I prefer your written post to your videos because I can process what you teach at my own pace.

Related note:  This is why I prefer build threads/blogs/etc. to videos.  Tech concepts are communicated much better though text & photos at the amateur level.

turtl631
turtl631 Reader
12/28/17 9:54 a.m.

Drifting is a whole lifestyle for people.  They sell their s13 and say "I'm getting out of the game".  It's a youth lifestyle/social media thing and autocross isn't.  

 

I do wonder why the 240sx isn't more popular for track autocross etc.  Cheap, easy to work on, tons of parts available.  If the drift kids can do it anyone can!  

Spoolpigeon
Spoolpigeon PowerDork
12/28/17 10:05 a.m.

Compromise: Do both

Jumper K Balls
Jumper K Balls PowerDork
12/28/17 10:09 a.m.
turtl631 said:

I do wonder why the 240sx isn't more popular for track autocross etc.  Cheap, easy to work on, tons of parts available.  If the drift kids can do it anyone can!  

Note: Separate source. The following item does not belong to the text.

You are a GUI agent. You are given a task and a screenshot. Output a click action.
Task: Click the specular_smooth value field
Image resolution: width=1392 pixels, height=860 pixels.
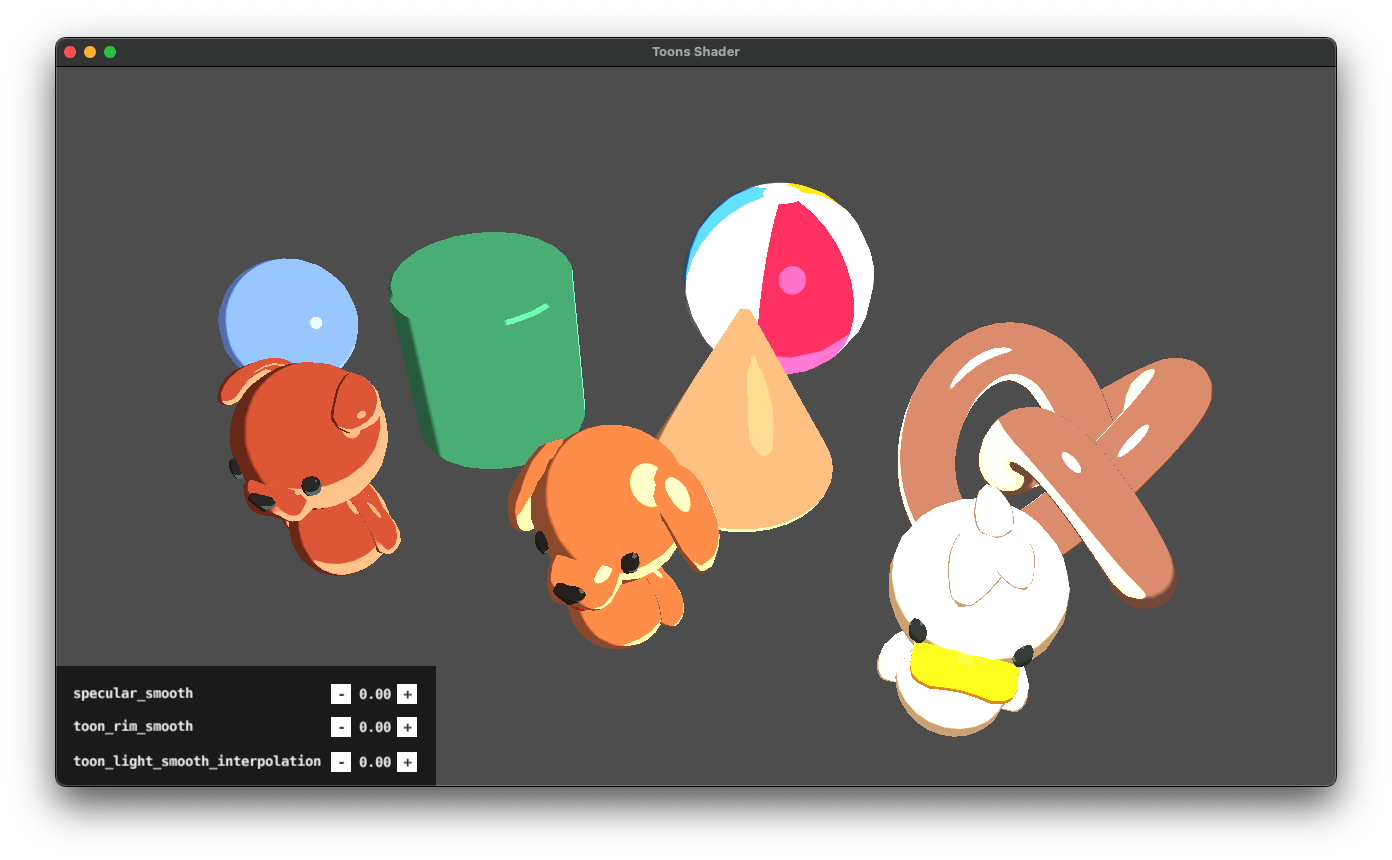375,693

From what I understand it is a "polar moment of inertia" thing. IE: The weight is distributed towards the front and rear of the car instead of towards the middle so rapid transitions in direction are not its strong suit but maintaining those directions, once they are made, is. What makes it so stable sliding around long corners inhibits its ability to make the quick transitions needed in autocross.

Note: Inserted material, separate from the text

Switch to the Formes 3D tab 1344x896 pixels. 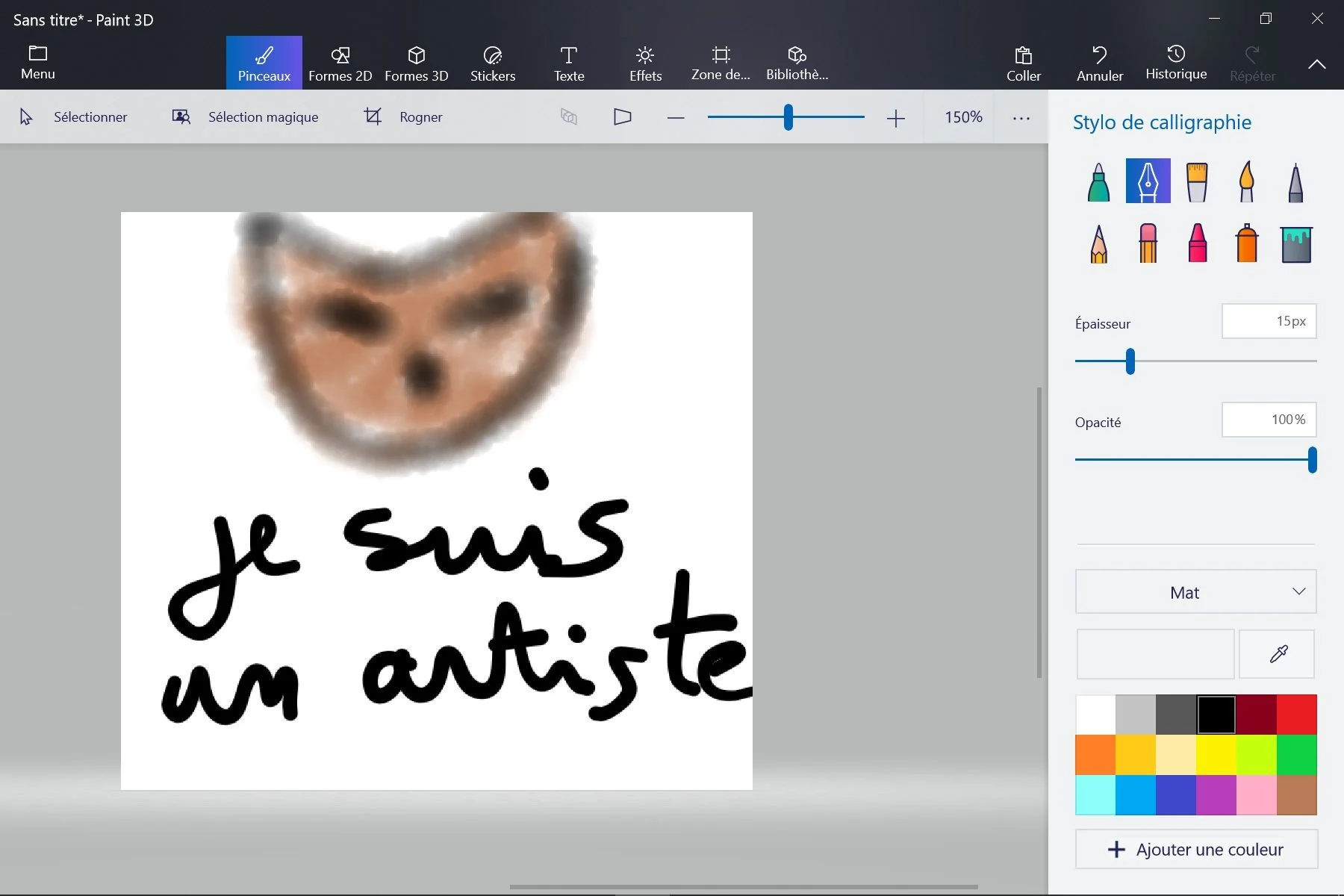(416, 63)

I'm not saying this is a huge deal or can't be overcome but they simply were not competitive for a very long time

 

and, yes I know a 240sx won nationals once. 

NickD
NickD UltraDork
12/28/17 10:16 a.m.
turtl631 said:

I do wonder why the 240sx isn't more popular for track autocross etc.  Cheap, easy to work on, tons of parts available.  If the drift kids can do it anyone can!  

Cheap? Not anymore. Every one I find is a single cam, automatic car, blown head gasket, gutted interior, every body panel caved in, electrical issues out the wazoo and a welded diff, and the owner wants $4500 because of "drift tax". 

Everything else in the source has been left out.